There is another view of the film that we encountered from some Latin American academics working in the United States: that it is too simple. Here we plead guilty. It was never intended to be a tract or a debate. Stone knows his country and its citizens and their viewing habits: South of the Border was designed to raise a few questions in their minds. Not that Europe is a great deal better. The hostility to the Bolivarian leaders is pretty universal in the European media, as well, with a few partial exceptions. Strange that a world that bleats on endlessly about democracy has become so hostile to any attempts at economic and political diversity.

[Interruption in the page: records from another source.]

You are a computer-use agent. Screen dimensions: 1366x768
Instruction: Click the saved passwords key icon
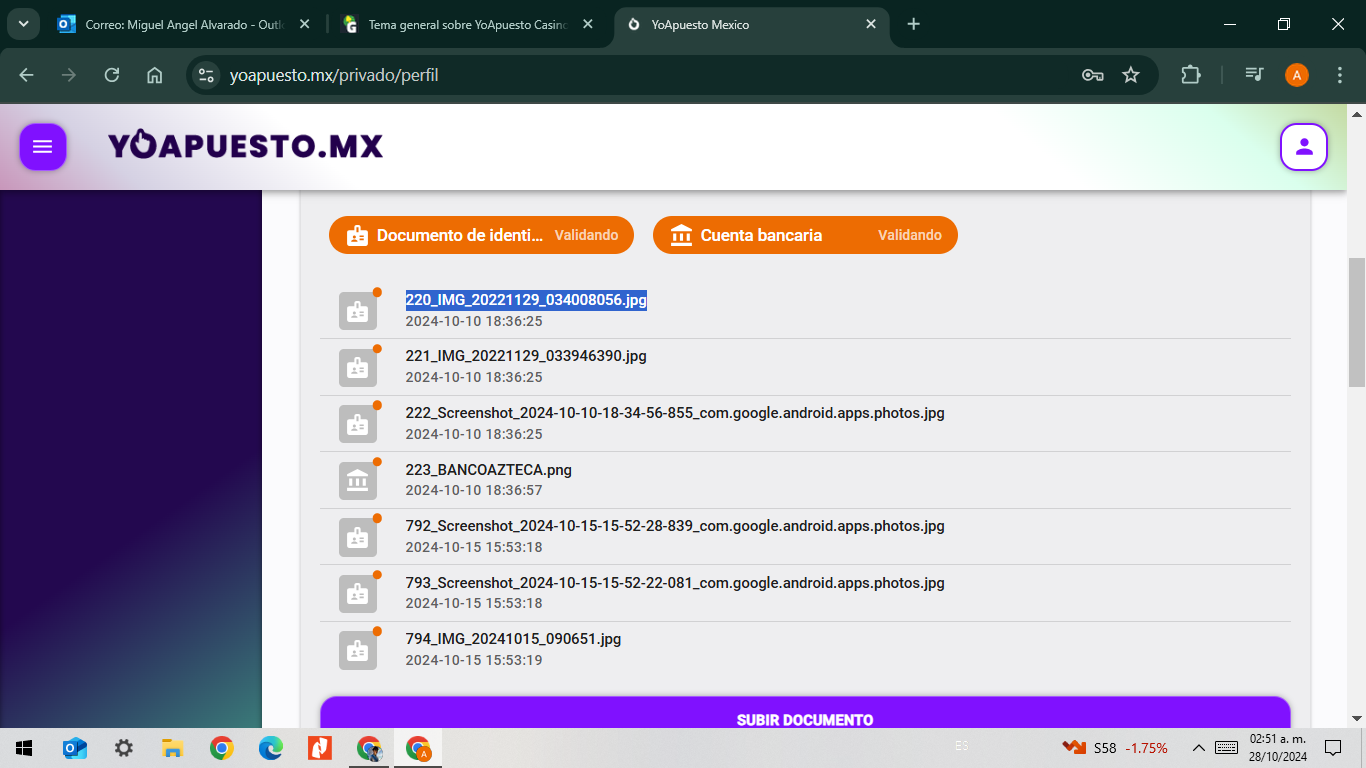(x=1092, y=74)
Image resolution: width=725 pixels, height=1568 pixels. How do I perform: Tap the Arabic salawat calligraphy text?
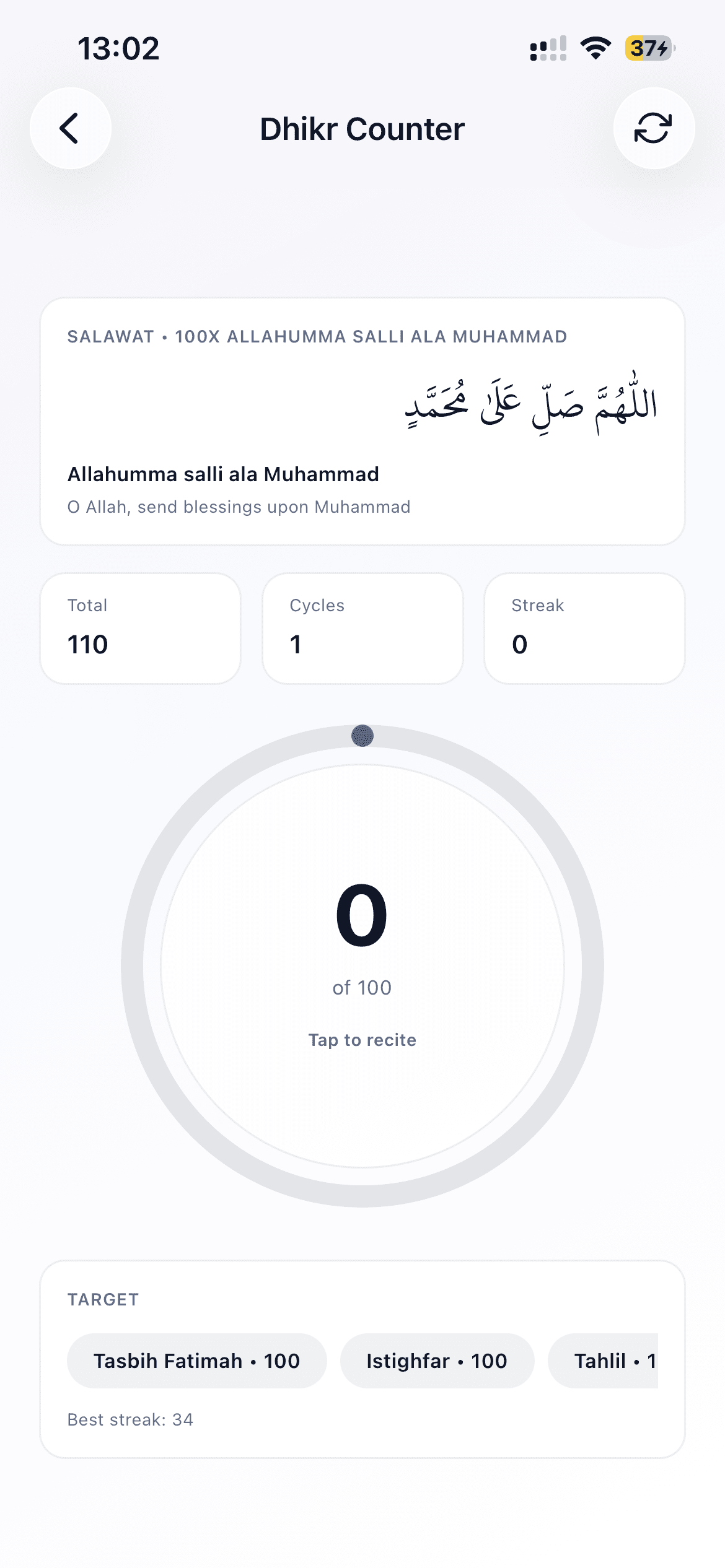click(x=531, y=404)
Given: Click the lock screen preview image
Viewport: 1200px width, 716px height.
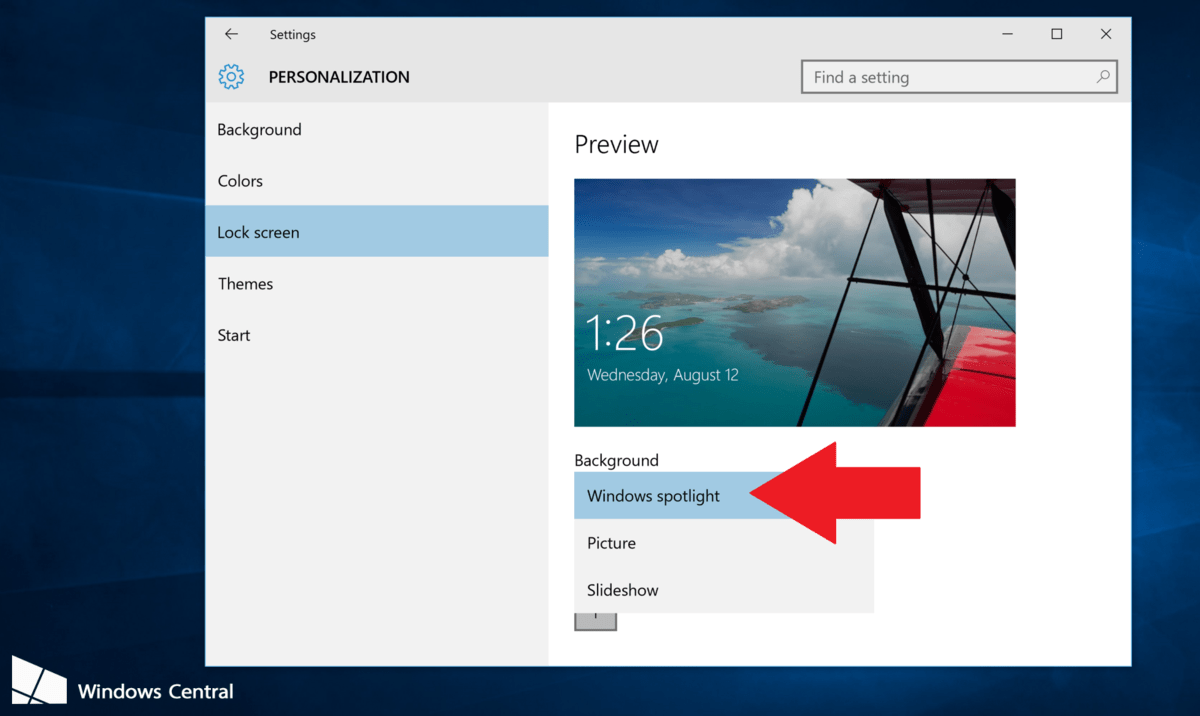Looking at the screenshot, I should pos(794,302).
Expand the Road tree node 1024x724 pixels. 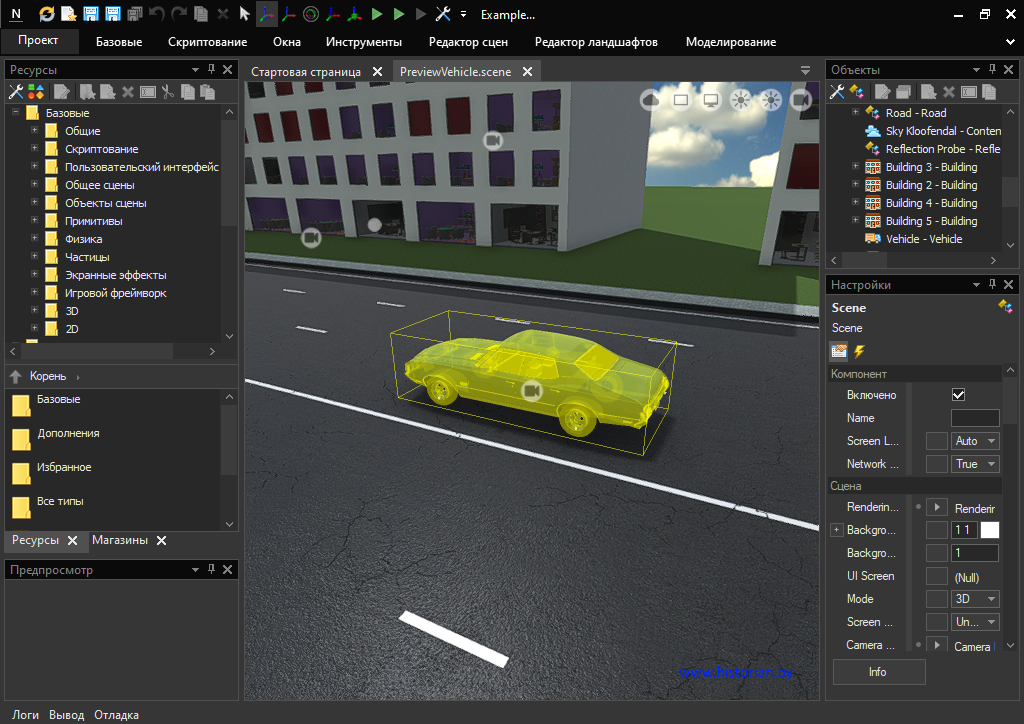pos(855,113)
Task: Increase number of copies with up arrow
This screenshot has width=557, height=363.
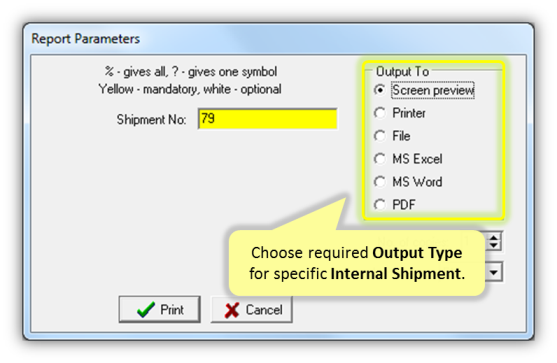Action: click(x=494, y=237)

Venezuela’s late great novelist Rómulo Gallegos wrote in 1935 of Venezuelan history as “a fierce bull, its eyes covered and ringed through the nose, led to the slaughterhouse by a cunning little donkey.” No longer. What impressed Stone was that the cunning oligarchs of the two-party system had been defeated and that the bull was free. The Untold History of the United States—currently scheduled to be aired in late 2011 or early 2012 by Showtime—will explain at length why the donkeys were given power in the first place.